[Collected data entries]
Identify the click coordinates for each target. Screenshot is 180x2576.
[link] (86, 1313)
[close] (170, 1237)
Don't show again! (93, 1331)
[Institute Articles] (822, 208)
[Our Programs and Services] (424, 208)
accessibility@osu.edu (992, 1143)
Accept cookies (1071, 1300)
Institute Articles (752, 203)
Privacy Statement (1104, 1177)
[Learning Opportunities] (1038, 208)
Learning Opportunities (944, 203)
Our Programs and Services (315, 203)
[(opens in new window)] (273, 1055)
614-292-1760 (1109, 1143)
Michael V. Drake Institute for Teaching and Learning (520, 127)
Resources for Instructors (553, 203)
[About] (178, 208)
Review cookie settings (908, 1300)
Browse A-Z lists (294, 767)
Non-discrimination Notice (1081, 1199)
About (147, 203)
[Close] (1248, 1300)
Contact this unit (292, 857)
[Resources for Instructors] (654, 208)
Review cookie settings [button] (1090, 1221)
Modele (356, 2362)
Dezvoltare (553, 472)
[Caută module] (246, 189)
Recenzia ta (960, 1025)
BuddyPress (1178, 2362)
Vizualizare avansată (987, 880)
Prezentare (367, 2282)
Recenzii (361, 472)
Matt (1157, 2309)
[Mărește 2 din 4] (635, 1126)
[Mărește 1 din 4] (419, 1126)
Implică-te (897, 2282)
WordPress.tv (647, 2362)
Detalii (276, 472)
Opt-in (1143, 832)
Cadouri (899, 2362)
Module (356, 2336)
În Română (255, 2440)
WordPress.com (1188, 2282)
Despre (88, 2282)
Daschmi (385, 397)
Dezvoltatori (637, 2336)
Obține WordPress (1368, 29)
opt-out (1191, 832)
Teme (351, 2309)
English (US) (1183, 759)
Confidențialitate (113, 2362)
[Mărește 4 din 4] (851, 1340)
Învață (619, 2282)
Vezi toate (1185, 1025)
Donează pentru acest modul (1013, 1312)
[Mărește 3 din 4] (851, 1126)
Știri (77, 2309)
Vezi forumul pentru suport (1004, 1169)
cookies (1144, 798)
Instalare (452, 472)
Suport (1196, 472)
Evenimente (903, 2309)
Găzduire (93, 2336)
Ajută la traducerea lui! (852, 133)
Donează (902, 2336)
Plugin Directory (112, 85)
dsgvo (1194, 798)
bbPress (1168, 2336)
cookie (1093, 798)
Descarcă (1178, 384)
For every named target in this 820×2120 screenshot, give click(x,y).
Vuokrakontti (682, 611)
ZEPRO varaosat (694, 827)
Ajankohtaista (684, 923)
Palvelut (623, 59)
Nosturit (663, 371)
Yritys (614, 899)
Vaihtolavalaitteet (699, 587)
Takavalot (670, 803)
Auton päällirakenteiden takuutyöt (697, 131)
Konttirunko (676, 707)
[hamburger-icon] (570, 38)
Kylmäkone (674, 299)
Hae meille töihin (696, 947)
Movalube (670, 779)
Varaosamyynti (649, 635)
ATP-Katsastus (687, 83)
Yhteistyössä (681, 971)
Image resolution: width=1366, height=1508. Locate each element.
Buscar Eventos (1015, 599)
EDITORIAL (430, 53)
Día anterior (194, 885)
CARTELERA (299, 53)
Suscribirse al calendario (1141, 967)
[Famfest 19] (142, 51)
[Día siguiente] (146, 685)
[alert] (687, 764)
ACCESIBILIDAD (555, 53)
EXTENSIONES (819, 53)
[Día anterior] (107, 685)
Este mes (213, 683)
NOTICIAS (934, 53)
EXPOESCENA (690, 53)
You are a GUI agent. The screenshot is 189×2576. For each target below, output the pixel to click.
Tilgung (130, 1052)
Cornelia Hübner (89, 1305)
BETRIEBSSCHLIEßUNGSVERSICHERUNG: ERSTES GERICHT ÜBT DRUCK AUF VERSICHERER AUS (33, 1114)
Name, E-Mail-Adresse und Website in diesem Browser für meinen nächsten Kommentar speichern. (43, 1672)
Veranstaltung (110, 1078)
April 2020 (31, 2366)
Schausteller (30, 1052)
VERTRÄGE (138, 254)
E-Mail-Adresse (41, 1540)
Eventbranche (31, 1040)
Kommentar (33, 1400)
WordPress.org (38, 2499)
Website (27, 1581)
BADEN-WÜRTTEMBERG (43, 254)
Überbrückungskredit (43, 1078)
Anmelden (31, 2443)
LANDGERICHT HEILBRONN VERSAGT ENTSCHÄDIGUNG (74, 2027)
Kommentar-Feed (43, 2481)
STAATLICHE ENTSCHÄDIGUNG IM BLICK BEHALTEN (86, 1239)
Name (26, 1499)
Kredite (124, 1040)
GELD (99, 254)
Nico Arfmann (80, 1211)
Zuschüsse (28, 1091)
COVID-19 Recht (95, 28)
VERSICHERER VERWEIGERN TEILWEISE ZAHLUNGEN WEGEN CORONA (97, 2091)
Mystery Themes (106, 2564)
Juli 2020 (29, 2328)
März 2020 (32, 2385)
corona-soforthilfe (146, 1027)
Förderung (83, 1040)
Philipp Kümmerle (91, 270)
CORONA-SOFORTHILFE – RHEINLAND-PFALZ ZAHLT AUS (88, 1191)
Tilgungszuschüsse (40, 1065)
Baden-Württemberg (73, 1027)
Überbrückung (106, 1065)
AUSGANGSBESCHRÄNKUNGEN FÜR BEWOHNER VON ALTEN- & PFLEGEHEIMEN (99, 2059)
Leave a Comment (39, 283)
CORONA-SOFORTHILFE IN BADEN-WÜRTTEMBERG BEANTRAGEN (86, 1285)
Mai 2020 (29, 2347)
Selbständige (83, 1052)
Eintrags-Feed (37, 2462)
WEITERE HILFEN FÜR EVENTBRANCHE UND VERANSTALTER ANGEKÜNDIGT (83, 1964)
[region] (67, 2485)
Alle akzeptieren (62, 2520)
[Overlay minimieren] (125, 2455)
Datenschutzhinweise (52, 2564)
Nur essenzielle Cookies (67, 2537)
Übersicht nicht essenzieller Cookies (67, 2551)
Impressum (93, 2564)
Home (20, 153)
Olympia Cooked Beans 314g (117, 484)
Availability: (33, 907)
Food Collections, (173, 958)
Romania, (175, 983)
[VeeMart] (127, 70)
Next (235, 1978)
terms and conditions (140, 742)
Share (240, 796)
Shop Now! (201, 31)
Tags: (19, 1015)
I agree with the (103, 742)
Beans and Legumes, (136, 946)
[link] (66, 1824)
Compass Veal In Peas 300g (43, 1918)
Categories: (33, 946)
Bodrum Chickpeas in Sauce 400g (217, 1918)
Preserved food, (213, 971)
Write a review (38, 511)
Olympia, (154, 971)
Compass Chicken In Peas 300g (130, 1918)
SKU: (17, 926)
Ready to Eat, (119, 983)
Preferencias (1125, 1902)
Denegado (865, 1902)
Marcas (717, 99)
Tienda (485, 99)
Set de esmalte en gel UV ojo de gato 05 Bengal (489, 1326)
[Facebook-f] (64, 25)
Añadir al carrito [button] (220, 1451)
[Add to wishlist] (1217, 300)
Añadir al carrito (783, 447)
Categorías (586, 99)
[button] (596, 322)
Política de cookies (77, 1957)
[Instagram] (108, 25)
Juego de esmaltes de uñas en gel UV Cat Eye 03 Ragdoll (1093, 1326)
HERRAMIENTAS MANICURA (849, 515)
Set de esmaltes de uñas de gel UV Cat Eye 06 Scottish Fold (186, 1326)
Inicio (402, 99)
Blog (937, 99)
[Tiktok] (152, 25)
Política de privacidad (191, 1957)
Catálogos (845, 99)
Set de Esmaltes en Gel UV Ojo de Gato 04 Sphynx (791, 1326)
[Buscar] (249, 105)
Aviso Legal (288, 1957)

§ PROBLEM DETAILS
Of all the entries above, output exactly the lines between the one holding "Modele (356, 2362)" and the one holding "cookie (1093, 798)", inclusive.

§ WRITTEN ANSWER
Modele (356, 2362)
Dezvoltare (553, 472)
[Caută module] (246, 189)
Recenzia ta (960, 1025)
BuddyPress (1178, 2362)
Vizualizare avansată (987, 880)
Prezentare (367, 2282)
Recenzii (361, 472)
Matt (1157, 2309)
[Mărește 2 din 4] (635, 1126)
[Mărește 1 din 4] (419, 1126)
Implică-te (897, 2282)
WordPress.tv (647, 2362)
Detalii (276, 472)
Opt-in (1143, 832)
Cadouri (899, 2362)
Module (356, 2336)
În Română (255, 2440)
WordPress.com (1188, 2282)
Despre (88, 2282)
Daschmi (385, 397)
Dezvoltatori (637, 2336)
Obține WordPress (1368, 29)
opt-out (1191, 832)
Teme (351, 2309)
English (US) (1183, 759)
Confidențialitate (113, 2362)
[Mărește 4 din 4] (851, 1340)
Învață (619, 2282)
Vezi toate (1185, 1025)
Donează pentru acest modul (1013, 1312)
[Mărește 3 din 4] (851, 1126)
Știri (77, 2309)
Vezi forumul pentru suport (1004, 1169)
cookies (1144, 798)
Instalare (452, 472)
Suport (1196, 472)
Evenimente (903, 2309)
Găzduire (93, 2336)
Ajută la traducerea lui! (852, 133)
Donează (902, 2336)
Plugin Directory (112, 85)
dsgvo (1194, 798)
bbPress (1168, 2336)
cookie (1093, 798)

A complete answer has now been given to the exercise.